Sunday, August 31, 2008

Letting go

Stress is a bitch.

Life is full of stress.

Stuff going on in my life right now that's hard to reconcile. Things I need that I don't have, things I want that I can't have, and things I don't want that I have no way to avoid.

I feel like a shark, that if I stop swimming, I'll die.

:::conjuring up my best Michael-Phelpsian image of myself:::


The question is, how much of this is self-imposed, or self-inflicted?

It's not that I'm making up things to be stressed about. No need for that.
And it isn't that I'm stressing about things that don't matter.

But sometimes, I think there is a strong tendency- for myself, and for others- to hang onto things long past when they should be let go.

And that "letting go" process doesn't always work very efficiently.

For one thing, you've only "let go" of something when you actually do the letting go part.

If you dwell on it, stress about, or otherwise continue to let it have an effect on your life, you didn't let go.
Repeated statements of "I'm done with this," notwithstanding.
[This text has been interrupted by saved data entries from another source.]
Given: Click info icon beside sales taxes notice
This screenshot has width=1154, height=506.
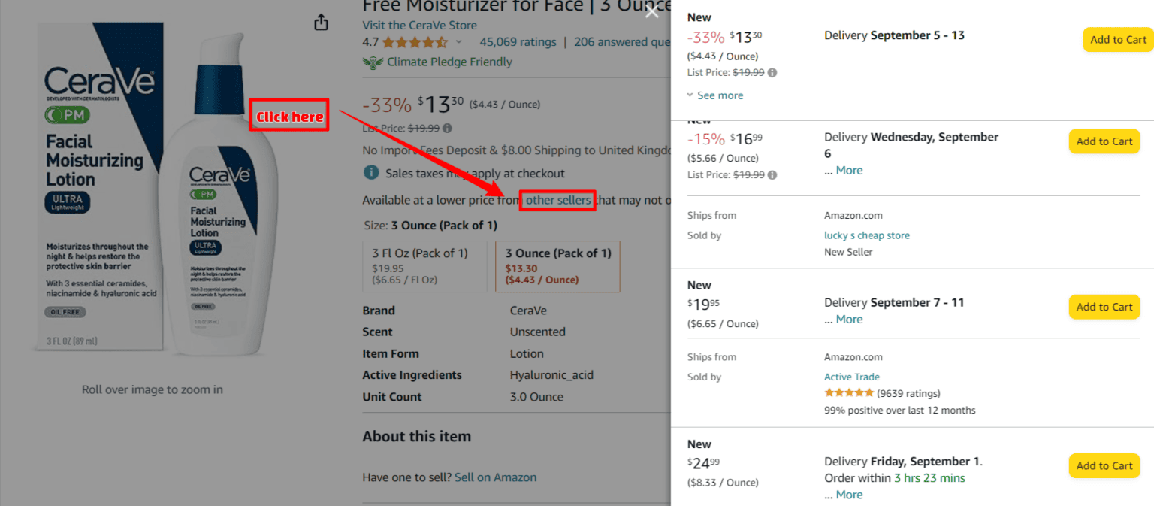Looking at the screenshot, I should (x=370, y=173).
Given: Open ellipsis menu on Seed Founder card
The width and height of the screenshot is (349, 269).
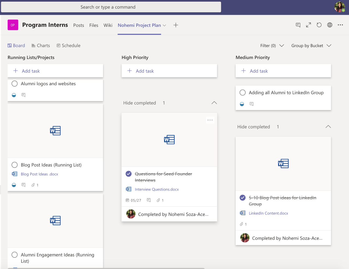Looking at the screenshot, I should click(210, 120).
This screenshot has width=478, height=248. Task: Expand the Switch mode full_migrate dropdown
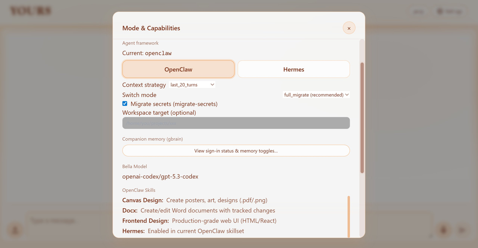click(x=316, y=95)
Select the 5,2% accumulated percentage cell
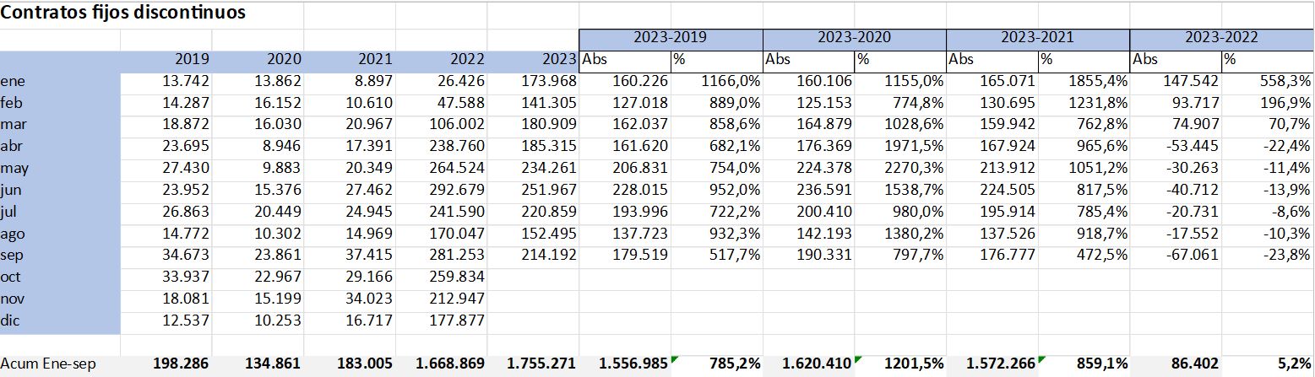 point(1267,364)
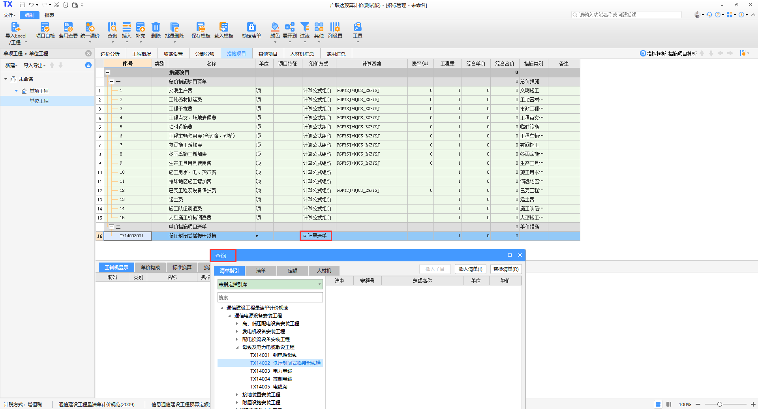The height and width of the screenshot is (409, 758).
Task: Collapse the 总价措施项目清单 group
Action: coord(111,82)
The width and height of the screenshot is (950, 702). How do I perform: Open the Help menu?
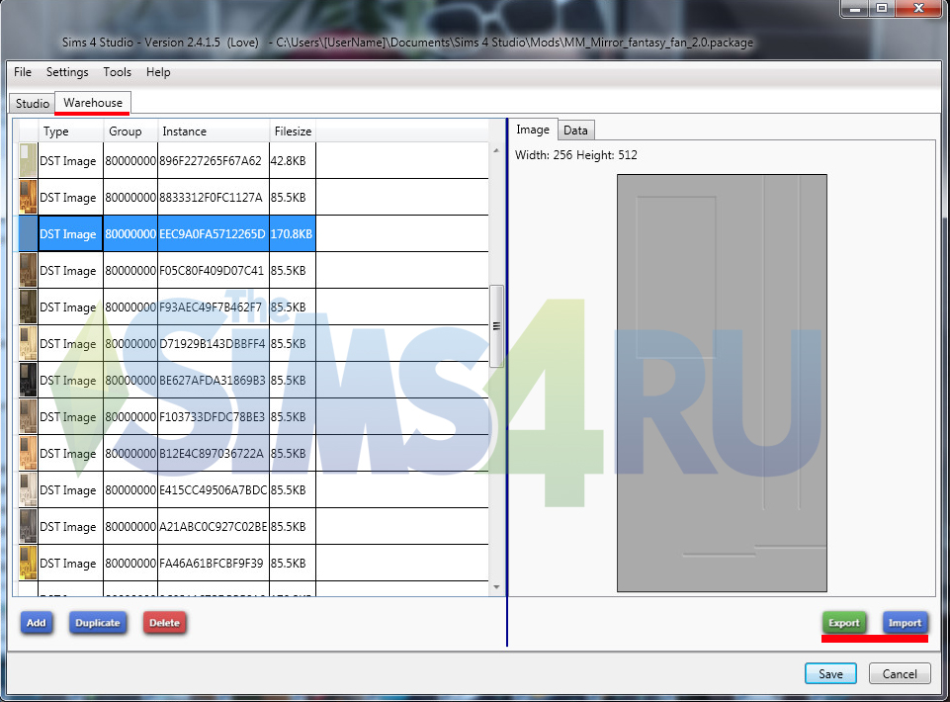158,72
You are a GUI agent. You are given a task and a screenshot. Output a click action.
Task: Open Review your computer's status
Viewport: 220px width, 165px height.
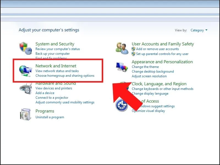pyautogui.click(x=57, y=49)
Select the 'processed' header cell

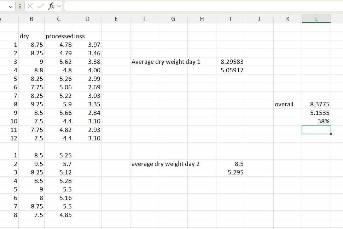(59, 36)
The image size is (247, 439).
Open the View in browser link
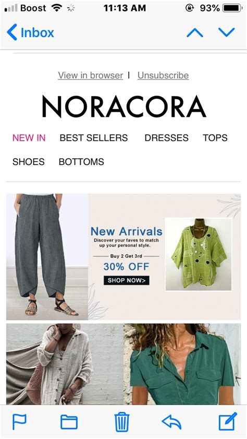click(91, 75)
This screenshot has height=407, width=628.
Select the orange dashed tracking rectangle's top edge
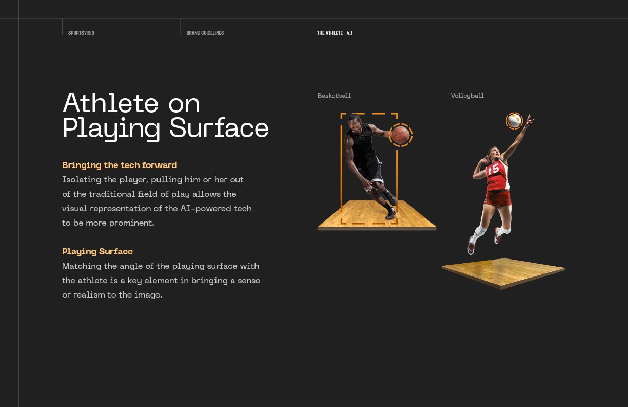pos(369,114)
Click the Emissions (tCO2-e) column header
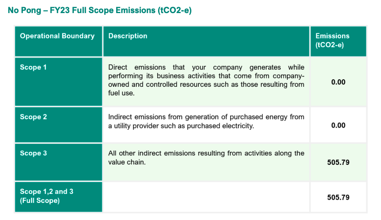Screen dimensions: 381x220 tap(338, 41)
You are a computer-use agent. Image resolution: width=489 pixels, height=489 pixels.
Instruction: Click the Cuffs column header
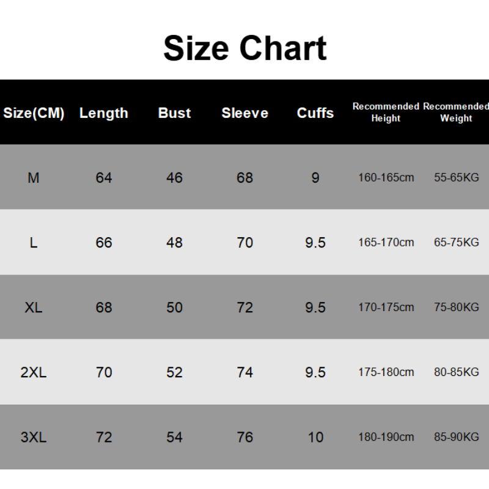pos(315,113)
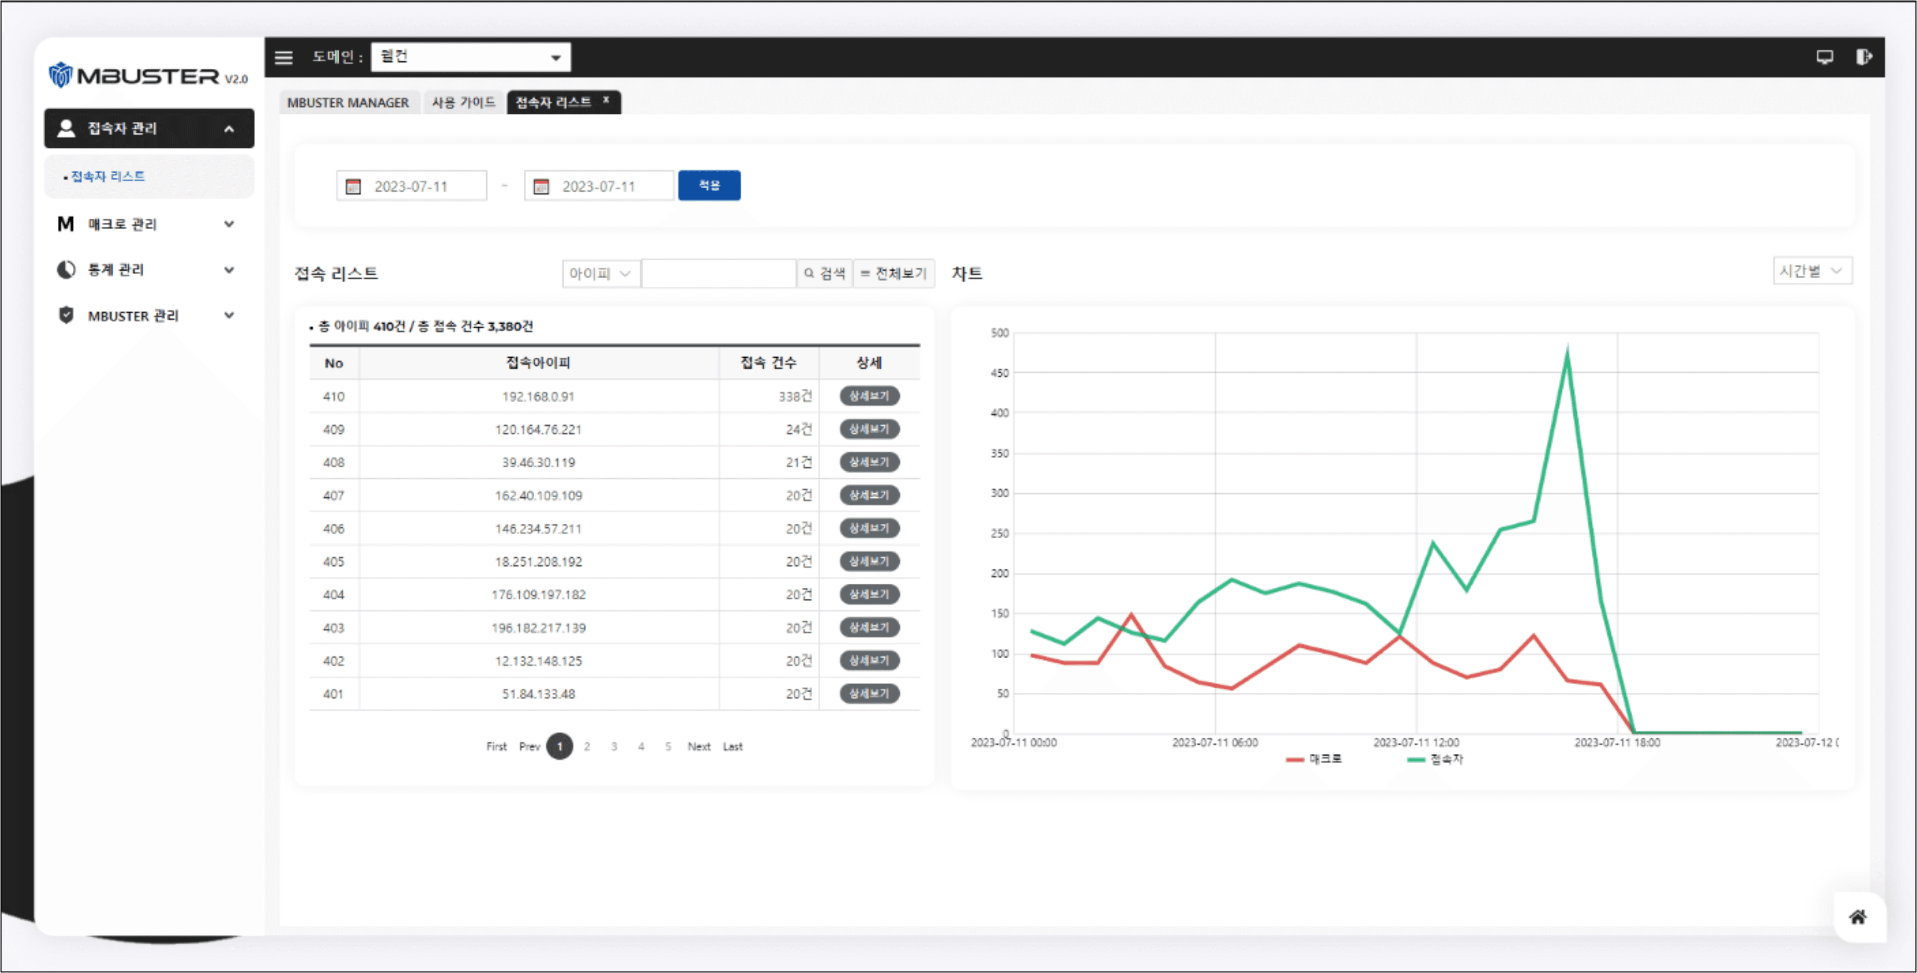Switch to MBUSTER MANAGER tab
This screenshot has width=1917, height=973.
(346, 102)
When you're over something, it's GONE.

And yet... how often does that really happen?

Sometimes it does.
For example, you meet many, many people in your life, some of whom you connect with in some way. School friends, work friends, acquaintances, really.
Leave your job?
Most people say they will "keep in touch."
Most people don't.

But for most of them, most of the time, they really do move on.
You can tell because of the large numbers of people whom you used to know, that now, you can't even recall their names. You don't think about them. You barely even remember them.

THAT is "letting go."

Contrast that with the nagging things that bother you day in and day out. The heartbreaks. The annoyances. The frustrations.

If there is ANY emotion still attached, you didn't let go.

Maybe that's the key.

Emotion is the glue that keeps you connected to things.

So if you could just not feel anything...

you'd have a serious case of clinical depression.

Not the best solution.

I don't think there is a best solution- hence the millions of therapists out there, trying to help people find ANY solution, let alone the best one.

Anyhow.

There are a number of things in my life that I need to let go of. Emotional baggage that drags on me day after day after day. Just when I think I've finally "gotten past it" I realize that thinking about whether I have or not kind of proves that I haven't, really. Not yet.

Oddly, it isn't the "big" things that hang on the hardest.
It's the little ones.

I've often thought my mind was a sieve- maybe the holes are so large they can't filter out the little things?

3 comments:

Spartacus Jones said...

Dying is easy.
Letting go is hard.

sj

CoyoteFe said...

Greetings, Hilinda -

The days when I feel unable to clear the decks and focus on the important stuff (according to me, of course) are a trial. The problem is, the things that stand in the road end up being the important stuff - whether I want to recognize them or not. It's so inconvenient that we cannot choose that which matters, and that which we can put down. Then there are the other days ... :-)

GreenJello said...

Living completely in the present is probably the best way to learn to let go, in my opinion. This is not to say I've accomplished this feat 100%, but I sure am doing better when I remind myself to live in the HERE and NOW.